For more generalizability in cohort studies, following a large sample size considering both genders could be more effective regarding loss to follow-up ratios.
Long term follow-up (at least one year), which covers pre-season, in-season and off-season periods can be more reliable for discovering risk factors in different spans of athletes’ sports history. According to the previous studies, overuse and traumatic injury during a season (31) and in off-season periods, different lifestyles, and training can affect the incidence rate of LBP in athletes.
Investigation of other outcomes beyond LBP incidence, such as neuromuscular injuries and performance could be beneficial.
Evaluation of possible markers involved in LBP could be useful during cohort studies to detect possible mechanisms of LBP.
Measurements such as ultrasonography method and further functional assessments should be done under standardized protocols (see previous references in method) to minimize errors.
It would be better if measurements are performed consecutively (e.g., every week or month) during follow up periods in case of detecting any LBP incidence and related changes in muscles’ size or physical function.
Detection of intrinsic risk factors of LBP (including weight, BMI, change in lumbar range of motion, hip flexor tightness, previous history of LBP and participation in more than one type of sports) and other probable extrinsic risk factors (such as duration of participation in competitive sport, training hours per week and playing position and the type of field, e.g. natural vs. artificial grass) should be evaluated before and during the study (4).
The recurrence rates of LBP during the follow-up period should be evaluated with possible causes.
The effect of different sport-specific movements such as dribbling, jumping, heading during soccer could be considered as risk factors for LBP, and their evaluation could be helpful.

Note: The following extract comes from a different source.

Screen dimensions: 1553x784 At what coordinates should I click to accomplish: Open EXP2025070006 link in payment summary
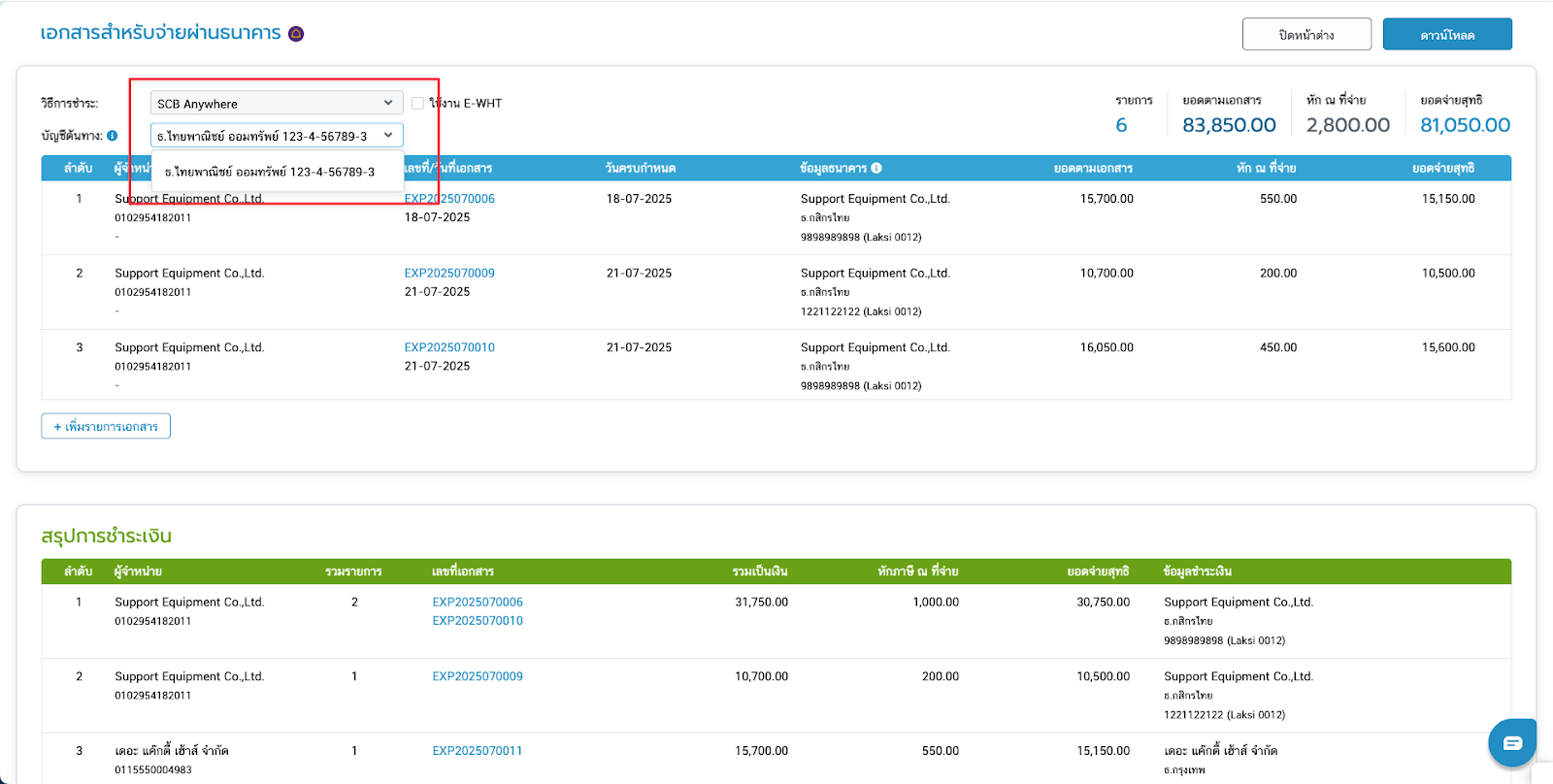coord(478,602)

Qualitative studies based on individual interviews with the athletes could further help in discovering the possible mechanisms of LBP in soccer players.
This study aims to cover these considerations as much as possible; however, it has several limitations including studying male players which could affect the generalizability of results, and short follow-up period (only a one-season period), which may have affected the results. Besides, we did not evaluate the type of playing field and participation in other sports. To minimize loss to follow-up of participants, free of charge therapeutic services were offered to players during the follow-up period. Furthermore, the participants were assured that the study’s data would be confidential and only the examiners had access to it.
5.1. Conclusions
While seven participants (18.91%) experienced LBP during the follow-up period, this study showed that soccer players who experienced LBP during the study had no statistically significant differences in their baseline characteristics including abdominal muscles’ thickness, CSA of the LM, hamstring flexibility, back flexibility, muscle endurance, and leg length.